Awareness is key to the prevention of becoming a victim of a scam.

The LaSalle Police Service is asking the public to be vigilant, as the service has received a number of reports of “grandparent” and “emergency” scam calls from residents. This scam tends to target the elderly and preys upon their deep care and concern for their family in order to scam them out of their hard-earned dollars.

Many of our older relatives and friends may not use social media and we are asking everyone to share this information with them and let them know how not to fall victim to this type of scam. Awareness is key to prevention.

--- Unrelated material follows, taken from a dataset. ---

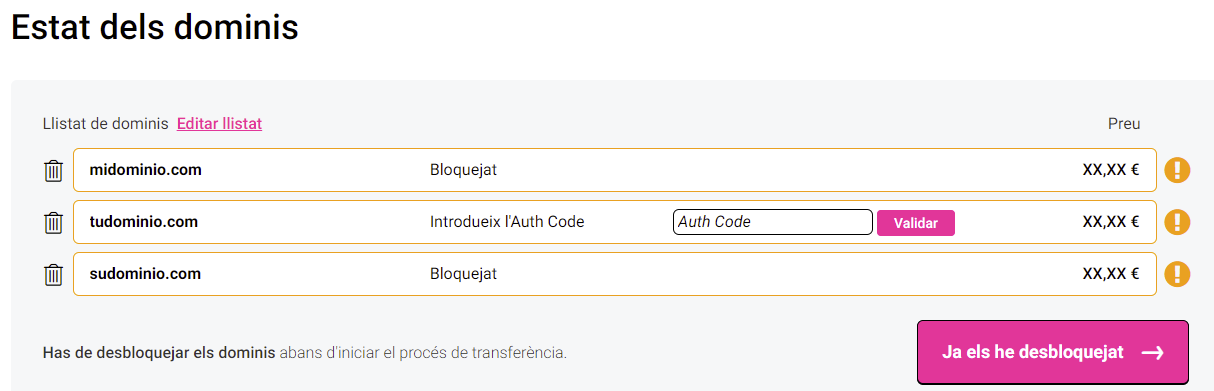
Task: Confirm with Ja els he desbloquejat
Action: (1052, 352)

The “grandparent” or “emergency” scam begins after the victim receives a call from a person posing as their grandchild or another family member. “The caller may say, Grandma or Grandpa, it’s me…” What they rely on is that you identify who they are such as saying “Jane, is that you?” They will reply “Yes grandpa it’s me, Jane.” If you say that it doesn’t sound like you. “Jane” may reply that she had an accident and hurt her mouth which is why she sounds different.

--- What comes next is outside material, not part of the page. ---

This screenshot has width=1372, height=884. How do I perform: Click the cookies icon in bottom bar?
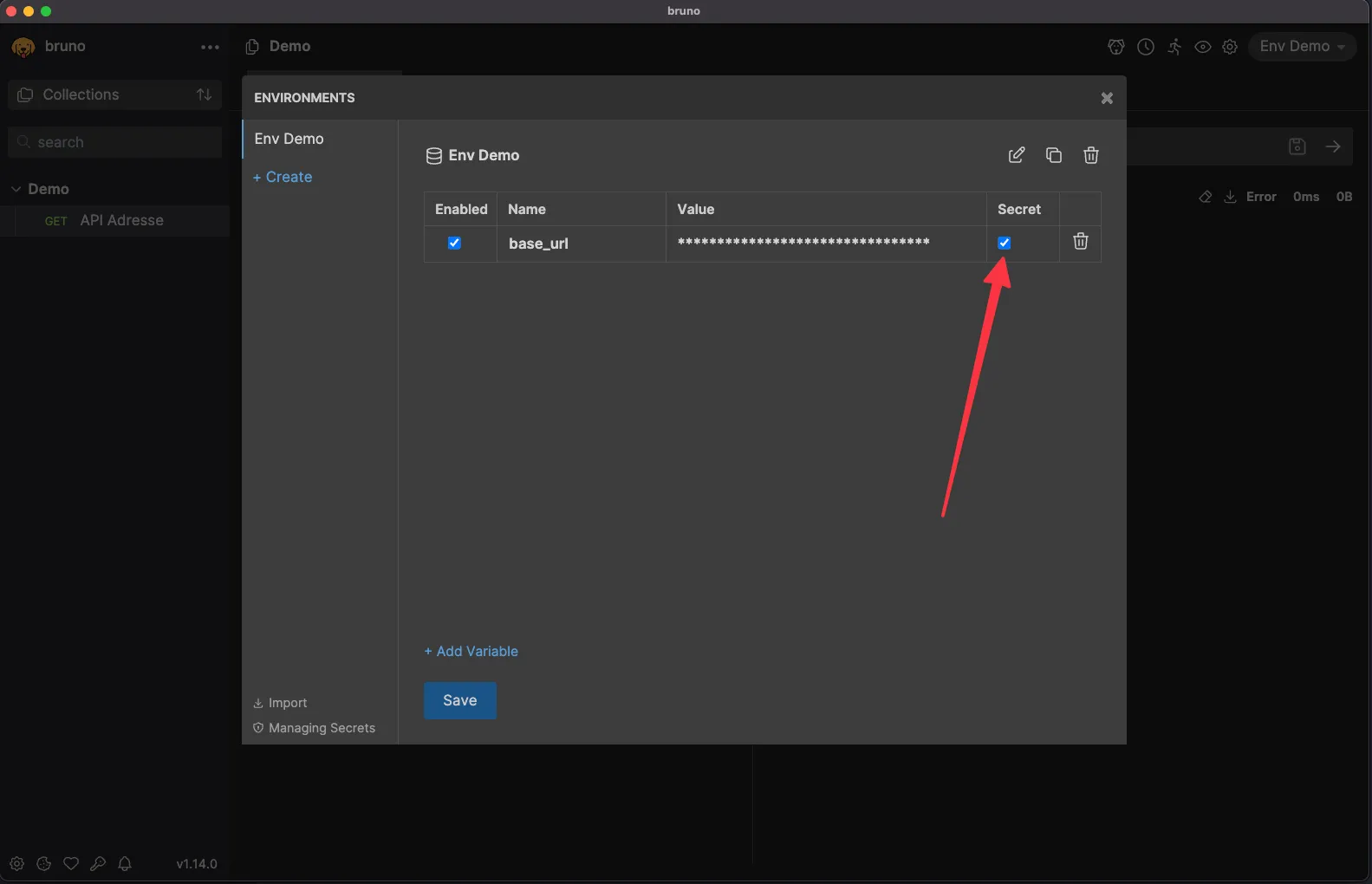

“Jane” will go on to tell you that they have been arrested and need bail money or that they have been in an accident and need financial help, or that they are traveling and have gotten into some sort of trouble and can’t get home and needs financial help.

They may present you with any sort of emergency situation where time is of the essence and they need the funds right away or the situation will get worse.

“Jane” may even have an accomplice who will pose as a “police officer” or “lawyer” who will speak to you over the phone and advise of the severity of the situation, the funds required to resolve the matter, and the manner in which to transfer the funds. This tactic makes the entire situation even more believable and it is easy to get caught up and anxious in wanting to help your beloved relative in any way you can.
“Jane” will ask you to keep the call private and not alert other family members about the fake situation out of embarrassment or not wanting to alarm anyone else.

Regardless of the request to keep this situation private, and even if you feel fairly certain of the caller’s identity, one of the most important things to do is to ALWAYS double-check with family members BEFORE sending any money to anyone in a situation like this. Once the money is sent, it is too late and nearly impossible to track and you could be out thousands of dollars.

Please note that the police will never ask you to send money through a courier, by way of gift cards, bitcoin, or Western Union.

If you receive a call that one of your family members is in trouble and needs bail money, please contact the police and never provide personal information over the telephone, text, or email.